After the girls drifted away, Carter asked me about attachment theory, and we ended up talking about Carr versus Ainsworth and Bowlby.
And modern mating rituals, which veered a little more into anthropology and sociology but still.
That somehow led to a discovery of our mutual obsession with sports movies and a heated argument about them.
I’d rolled my eyes, shifting to face him.
By that point, we’d moved to sit next to each other on the couch, his leg a solid line against mine.
“They’re dramas in sports clothing for people with daddy issues,” I said.
Something I knew more than a little bit about.
“The sports aspect just makes them more acceptable for those with fragile masculinity. It’s okay to cry about pseudo-daddy Gene Hackman giving you advice about getting over your fears, in the same way it’s okay to cry if your favorite team loses.
But it’s not all right to express your emotions without that safety net of sports. ”
“I completely disagree,” Carter said, shaking his head.
“Look, if the story doesn’t function without the designated sport to trigger lessons about growth or connection or whatever the desired theme is, it can only be a sports movie.

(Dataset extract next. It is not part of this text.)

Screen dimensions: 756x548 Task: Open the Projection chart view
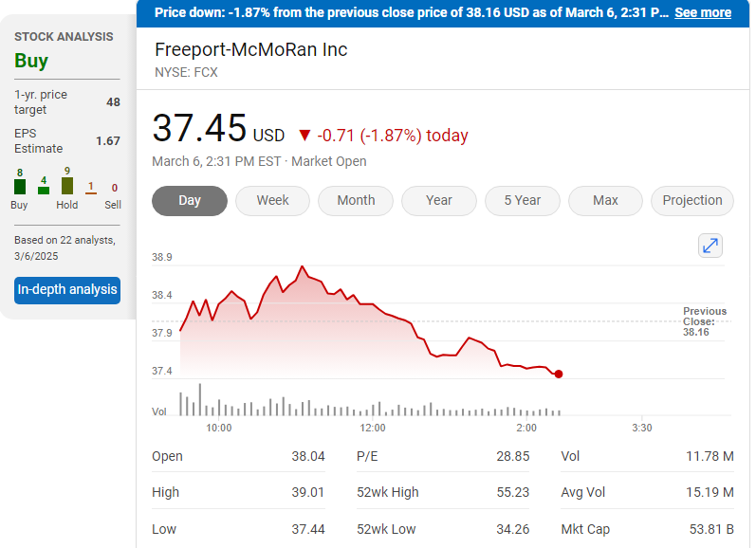click(691, 200)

You couldn’t have these same stories about, I don’t know, learning to be a telephone lineman. ”
“But you’re making my point for me. It has to be sports because that’s where it’s acceptable for traditional men to be ‘in their feels.’ Period.”
He’d arched his eyebrows, whether in response to my phrasing or my argument.

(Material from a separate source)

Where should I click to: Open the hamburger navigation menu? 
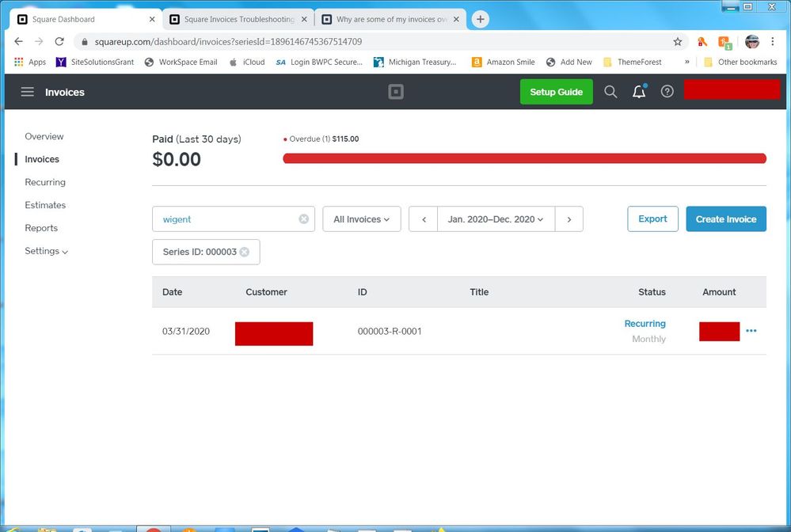click(x=28, y=92)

Before he could interrupt, though, I’d continued. “Imagine if the coach character in any one of these movies was a woman. If you’re right, that shouldn’t change anything. But it does. Et voilà. Not sports movies, but daddy dramas.”
Carter had scowled at me and opened his mouth to argue.
But at that point, one half of the couple making out on the other end of the couch—I wasn’t sure when they had arrived—had turned around and tapped Carter on the shoulder, asking us to take our “weird-ass argument somewhere else. Also, Rudy is a fucking cinematic masterpiece.”
Which is how the laundry room happened. And might have continued, if we hadn’t had the first day of classes the very next day.
Seeing Carter at the front of my Psych 306 class, seated behind the desk reserved for Dr. Stephens’s TA, should have ended it.
I felt my heart stop, a description I always thought was hyperbole until that moment.
Then again, I’ve never been called Ms. Trelane by anyone who’s had his tongue in my mouth.
But the flash of accusation across his face made it even worse. He clearly thought I was playing some kind of game. Or worse, that I had deliberately sought him out at the apartment party the night before, for some kind of advantage. Or possibly just to fuck with his life.
That was our second argument, on the balcony of a different party.
One that I went to, I admit, for the purposes of trying to find him to have that conversation.
Lennie was more than happy to tag along with me.
It just bugged me that he might think I was capable of such shitty behavior.
Also, he would be grading my papers that semester.
“I didn’t know, okay? How could I have?” I demanded, when I found him, alone on the balcony, leaning against the railing with a cup of beer and staring out over the parking lot.
“You introduced yourself as Jo,” he said tightly, without looking at me. “Your name on the roster is Jocasta.”
“I don’t call myself that,” I argued. “I hate the name.”
“Why?” he asked, turning to face me for the first time. He didn’t seem angry anymore, just … cautious.
I sighed. “If you tell me that it’s a normal name in England, I’m going to push you over this railing.”
His mouth quirked upward at the corners. “It is a normal name—”
I opened my mouth to object.
“—if you’re unaware of its origin,” he finished.
I leaned against the railing next to him, keeping a careful three feet of space between us. “My mother is a classics professor. I assure you she knows.”
He raised his eyebrows. “That … says something.”
“Yeah,” I said flatly. “It does.” The silence was heavy, then, but not uncompanionable.
“I’m not going to screw up your life,” I said finally. “I was fully on board with … what happened.” My cheeks flare hot at the mention of it. “But I won’t say anything. And it won’t happen again, so it’s like it never happened, right?”